Andiane tak bisa menangis. Dia lelah menguras air mata berjam-jam. Viktor pun pasti menyadari kedua matanya yang bengkak, atau hidungnya yang seperti disengat lebah. Viktor menelan ludah.

"Aku tidak tahu apa maumu," kata Andiane, suaranya melemah. "Tetapi aku menemukan catatan Kakek di rumahku. Dan tulisanmu. Tentang kejanggalan Energinya, dan sebagainya, dan mengapa kau menghilang darinya sebelum Kakek mati. Aku belum selesai membaca dan kuputuskan menyerahkan semuanya pada Nik."

Viktor membuka mulut, kendati tak ada suara yang keluar. Hanya helaan napas dan suara tercekat yang membuat dada Andiane makin nyeri. "Jangan ...."

Suaranya setipis bulu yang mengapung di udara. Andiane tak menggubris. Waktunya hampir habis, dan dia sangat takut para anggota Aliansi akan segera terbangun. "Kau masih berhutang sangat banyak kepadaku dan saudara-saudaramu. Bersyukurlah aku mau menemuimu, Viktor. Dan ... dan seandainya Tuhan masih memberikanmu hidup ...." Andiane terdiam sejenak, suaranya hampir hilang. "Maka lakukan saja semua yang kau ragu-ragukan. Siapa tahu kau akan mati setelah ini...."
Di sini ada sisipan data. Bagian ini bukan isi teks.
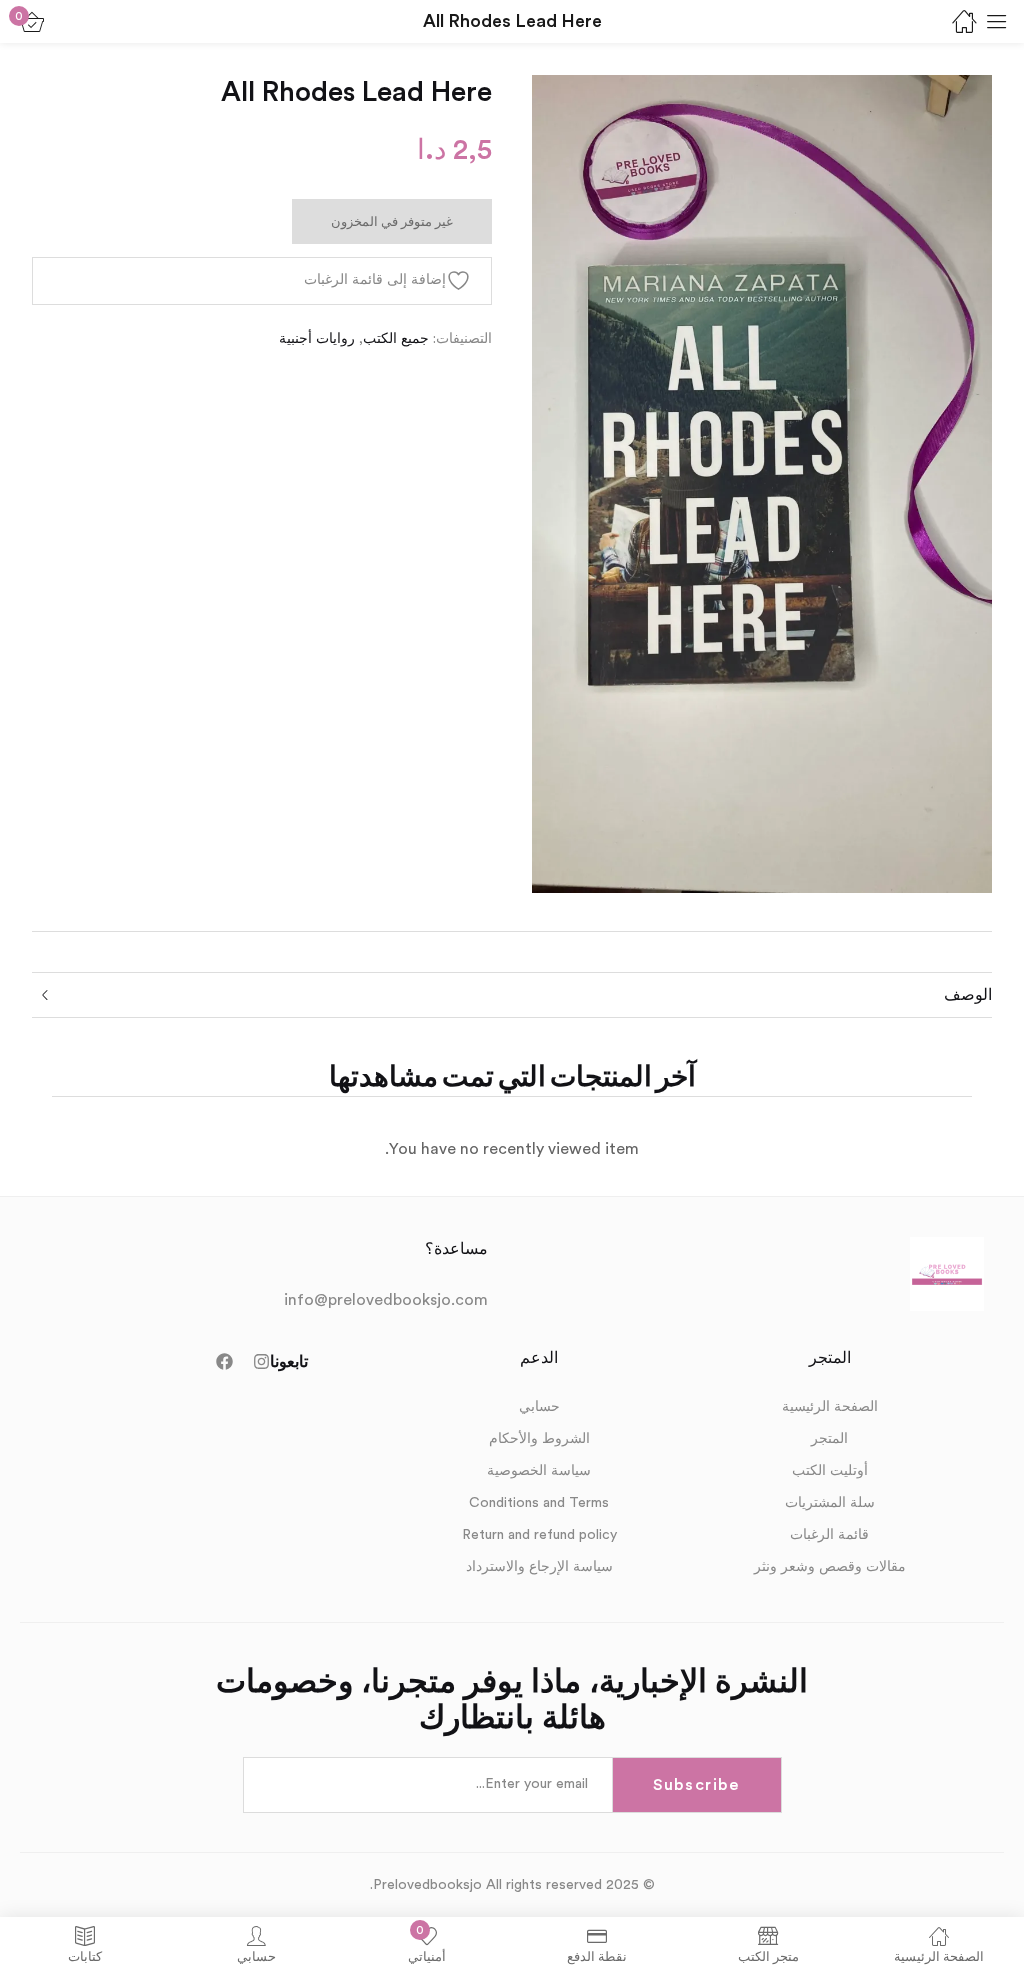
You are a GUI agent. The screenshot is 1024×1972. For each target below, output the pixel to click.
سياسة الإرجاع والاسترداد (539, 1567)
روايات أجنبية (317, 339)
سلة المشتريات (830, 1503)
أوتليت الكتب (830, 1471)
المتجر (829, 1439)
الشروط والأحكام (539, 1439)
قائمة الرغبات (829, 1535)
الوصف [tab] (968, 995)
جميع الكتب (396, 339)
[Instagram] (261, 1361)
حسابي (539, 1407)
Suara Andiane lenyap tepat pada kalimat terakhir, berikut sosoknya yang membaur dengan udara. Ketika Andiane hilang seutuhnya dari hadapan Viktor, pria itu menyadari bahwa Andiane tak pernah benar-benar berada di sana. Ia memejamkan mata, merasakan kehadiran Andiane yang masih dekat di alam batin. Ia berusaha menggapainya, tapi gadis itu menjauh, hingga Viktor tak lagi merasakan apa pun yang tersisa dari Andiane.

Andiane hampir jatuh. Tubuhnya terhuyung-huyung dan tangannya meraih tiang terdekat untuk menopang diri yang tak mampu lagi berdiri. Kakinya gemetaran hebat dan Andiane merosot di lantai. Matanya tak sanggup menangis lagi, tapi air mata terus mengalir bagaikan bendungan yang jebol. Tak ada suara yang keluar kendati mulut Andiane terbuka. Kepalanya sakit dan berdentam-dentam hebat. Sensasi memuakkan dari menciptakan bayangan dirinya dari jarak yang sangat jauh, serta rasa mual akibat menangis tanpa henti seolah-olah isi perutnya akan keluar, membuat Andiane terkapar di kamarnya sendiri.

Beruntunglah, keputusannya untuk pulang ke rumah di pagi-pagi buta sudah tepat.